> **DOCUMENT EXTRACT**:
* * *
From these constraints, it was clear that our system needed to support a compositional, ‘bottom-up’ approach to instructional design. So although the development of a course or class should obviously start out with a clear set of learning aims and outcomes, at a certain point the instructor will be searching for examples and code with which to teach a particular concept: What is a list or dictionary? What is k-means clustering? We settled on the term ‘Atoms’ to refer to these basic instructional units, and much like entries in the atomic table, we felt that they could be grouped together into sets of related concepts: the fundamentals of programming, point pattern analysis, machine learning, etc (Table 1).

Table 1 Overview of system components

Each Atom would employ domain-specific illustrative examples and code so as to anchor learning in problems and applications relevant to the learner.² An Atom could start by showing how a list can be used to hold data about cities (e.g. name, country, population), and a subsequent set of ‘cells’ (the basic ‘unit’ of Jupyter a notebook) could build on this with an illustration of how a list-of-lists allows us to add location as a latitude and longitude coordinate pair. We will return to some of the issues that this approach raises in Engagement, but it points to the importance of ensuring a degree of consistency in how the Atoms for a set of closely related topics fit together.

The purpose of the bottom-up approach is that these units can then be flexibly assembled into Sessions: from the same ingredients (i.e. Atoms), the instructor could create quite different modules by organising and presenting the elements in different ways. Quite simply, we do not want to have to rewrite material for each format (e.g. lecture/practical, ‘flipped’ classroom, or distance learning), but we also need to deal with the fact that different types of scaffolding are required and that the amount of content suitable to a ‘class’ in each of these formats might differ substantially.
* * *
> **SUPPLIED INFORMATION**:
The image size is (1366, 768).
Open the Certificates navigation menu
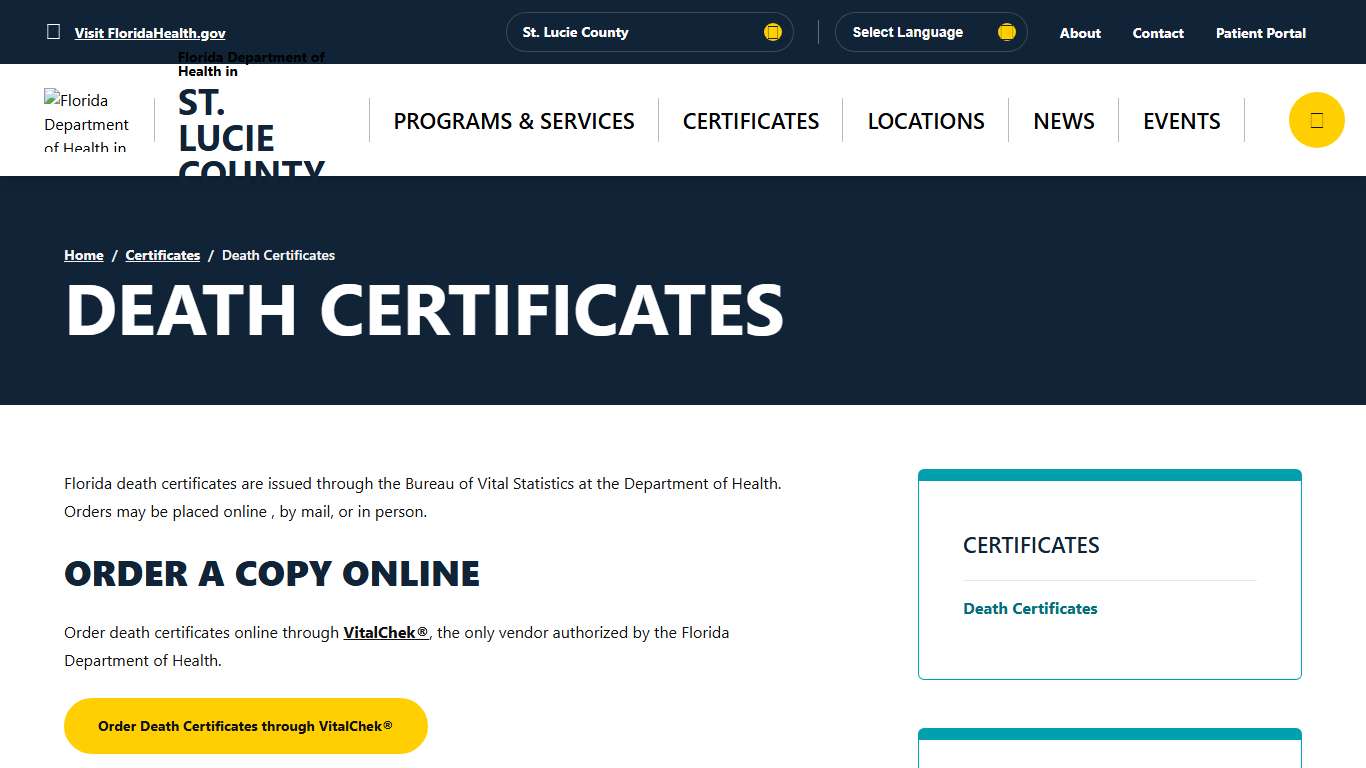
* * *
> **WORK TO DO**:
- 1) Please rewrite the instructional design passage between "From these constraints, it" and "etc (Table 1).", inclusive, putting "teacher" in place of "instructor".
- 2) Name every teaching format the instructional design passage gives as an example.

> **RESULTS OF THE TASKS**:
- 1)
From these constraints, it was clear that our system needed to support a compositional, ‘bottom-up’ approach to instructional design. So although the development of a course or class should obviously start out with a clear set of learning aims and outcomes, at a certain point the teacher will be searching for examples and code with which to teach a particular concept: What is a list or dictionary? What is k-means clustering? We settled on the term ‘Atoms’ to refer to these basic instructional units, and much like entries in the atomic table, we felt that they could be grouped together into sets of related concepts: the fundamentals of programming, point pattern analysis, machine learning, etc (Table 1).

- 2)
- Lecture/practical
- ‘Flipped’ classroom
- Distance learning